== Material for this task
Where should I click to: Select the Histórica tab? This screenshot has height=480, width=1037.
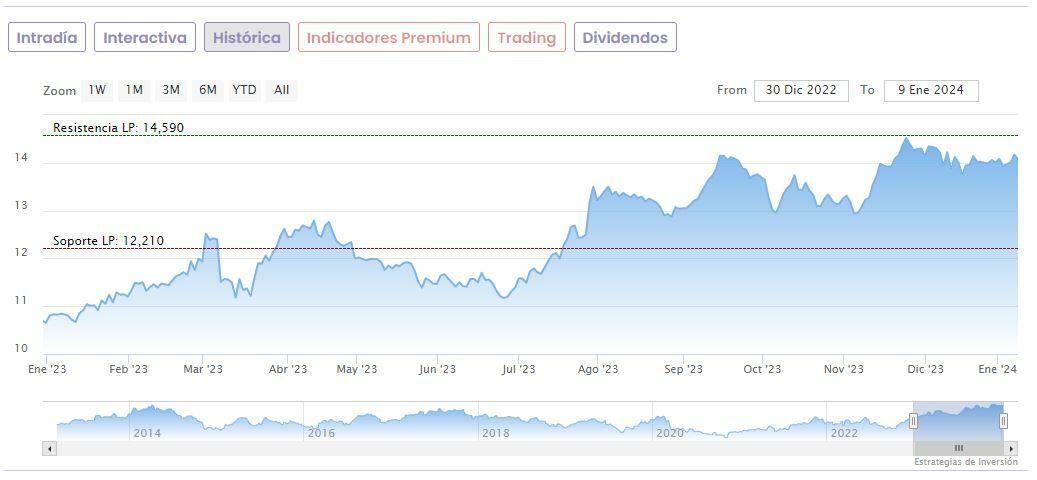coord(247,38)
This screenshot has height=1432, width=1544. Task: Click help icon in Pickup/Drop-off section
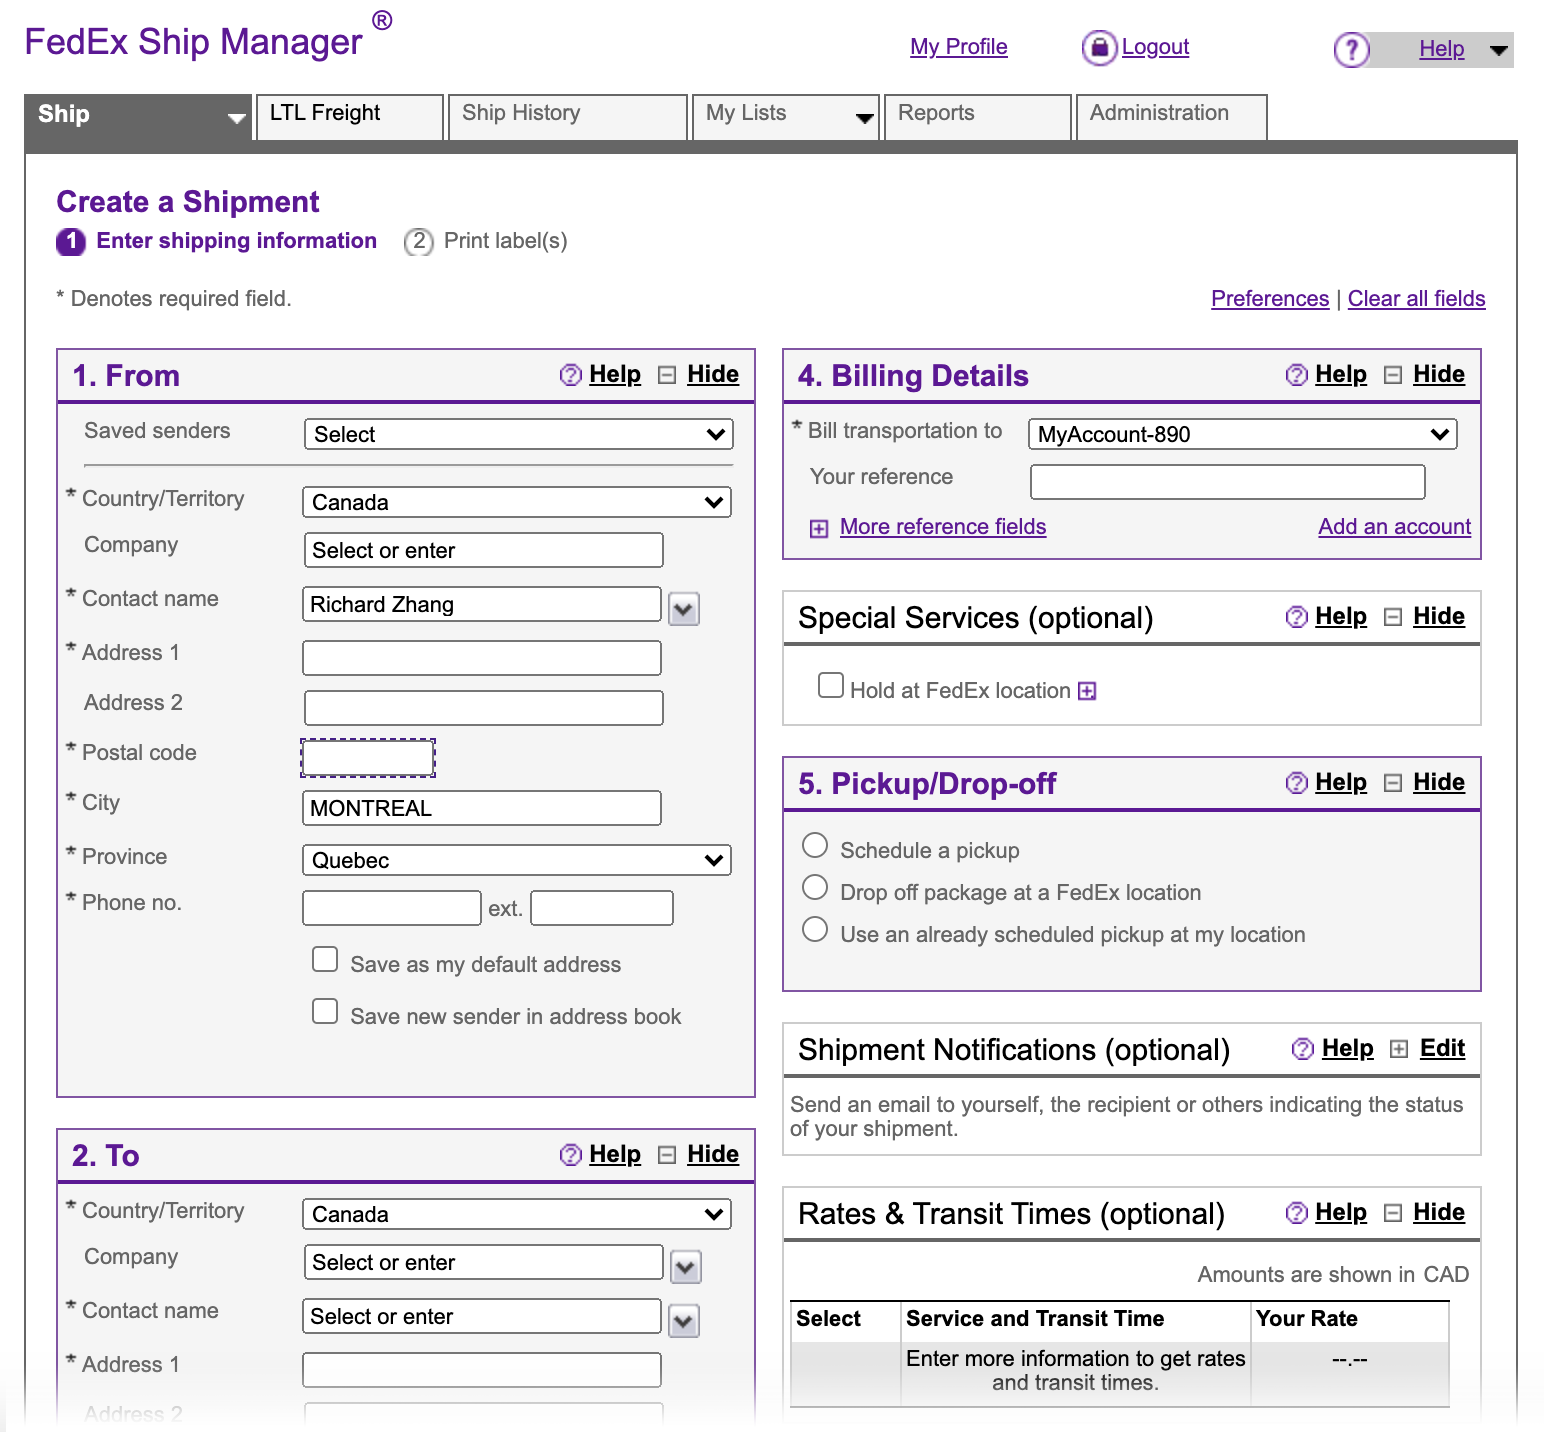[1296, 783]
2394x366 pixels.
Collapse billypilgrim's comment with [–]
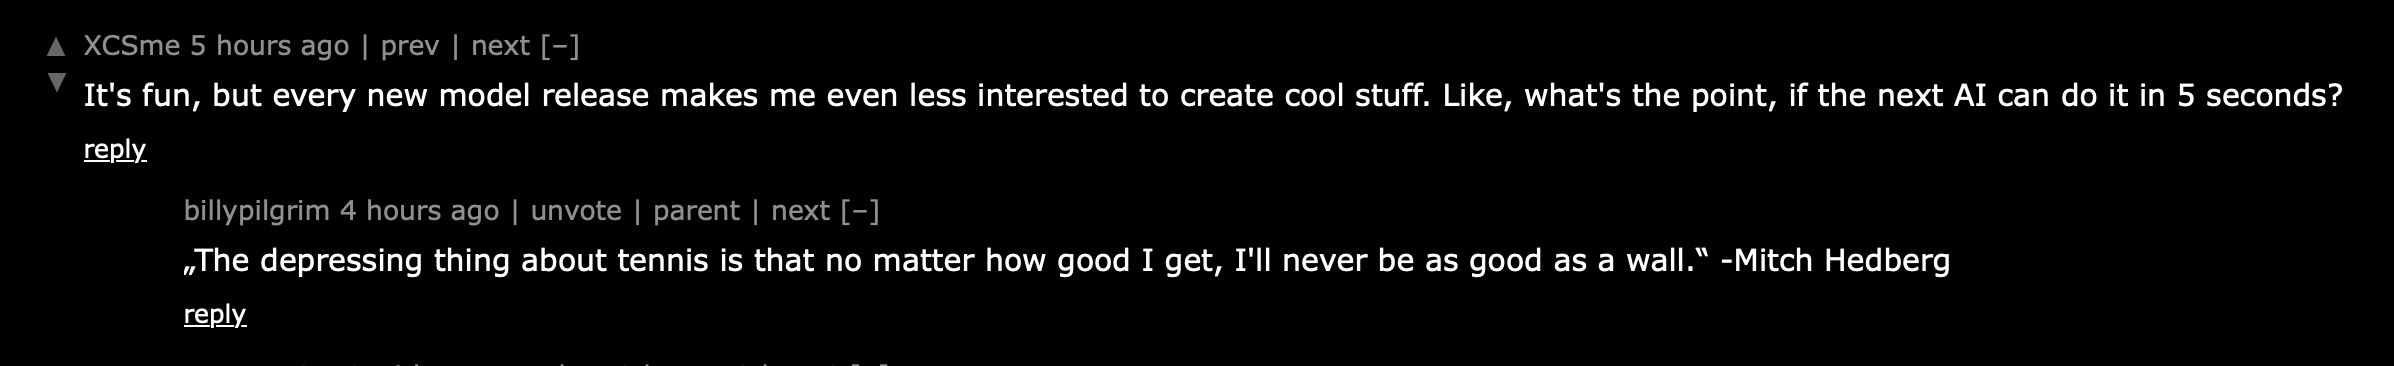pos(860,211)
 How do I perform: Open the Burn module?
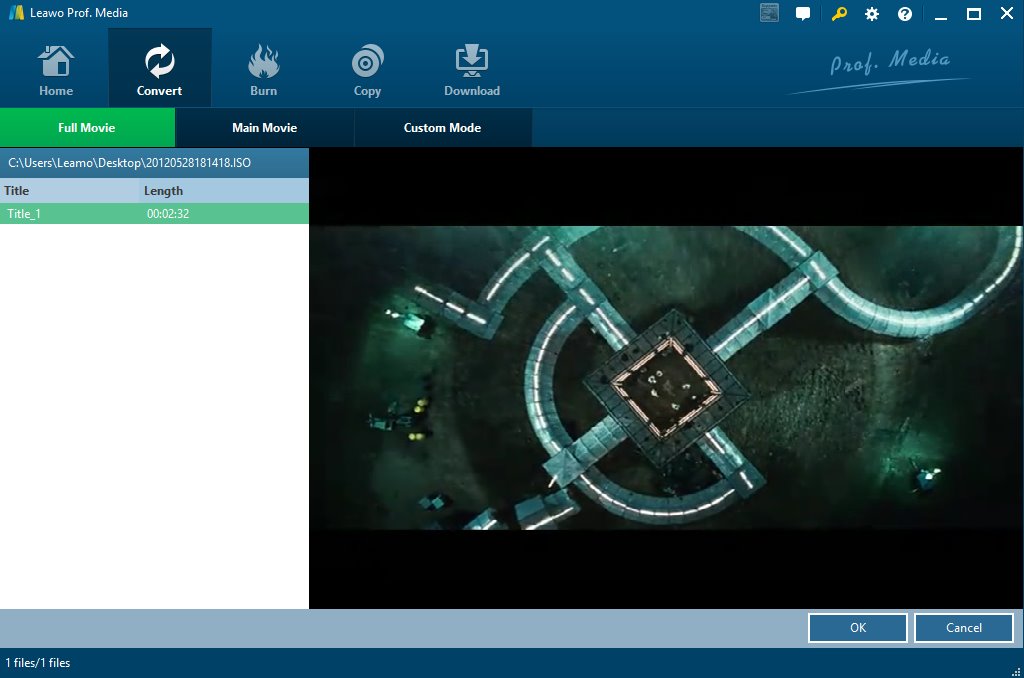point(263,70)
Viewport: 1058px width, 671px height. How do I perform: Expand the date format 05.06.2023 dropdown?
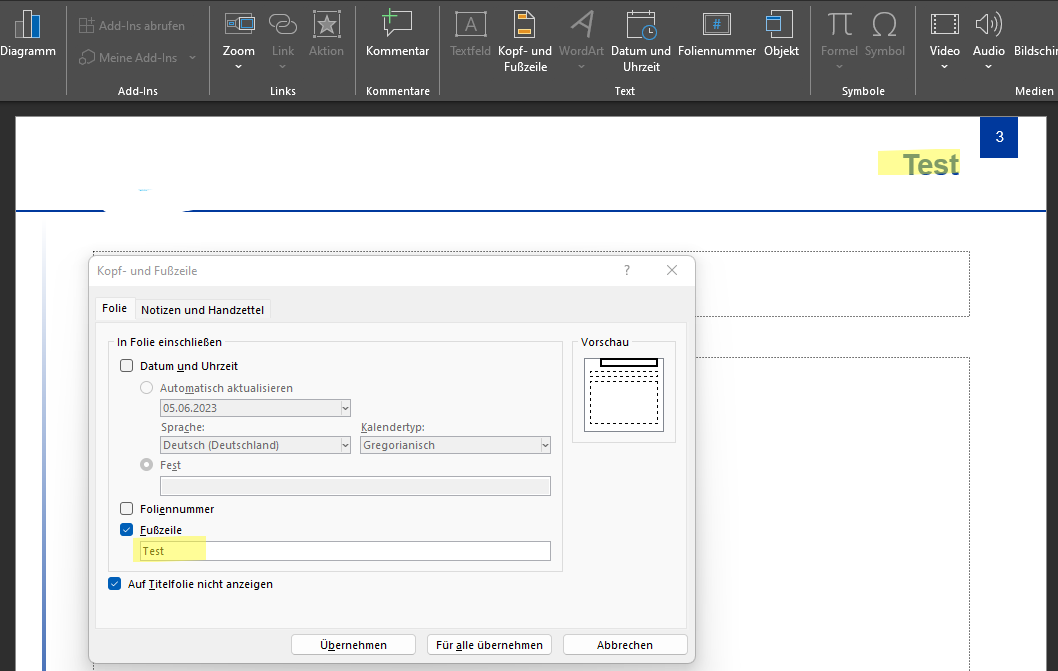[x=345, y=408]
====
Write out exactly the lines running from the one with "This screenshot has height=1432, width=1544." through the end of the material, both ends included, while leaving the pictures out.

# Task result:
This screenshot has height=1432, width=1544. Task: Click help icon in Pickup/Drop-off section
[1296, 783]
2394x366 pixels.
Collapse billypilgrim's comment with [–]
pos(860,211)
 How do I perform: Open the Burn module?
point(263,70)
Viewport: 1058px width, 671px height. How do I perform: Expand the date format 05.06.2023 dropdown?
[x=345, y=408]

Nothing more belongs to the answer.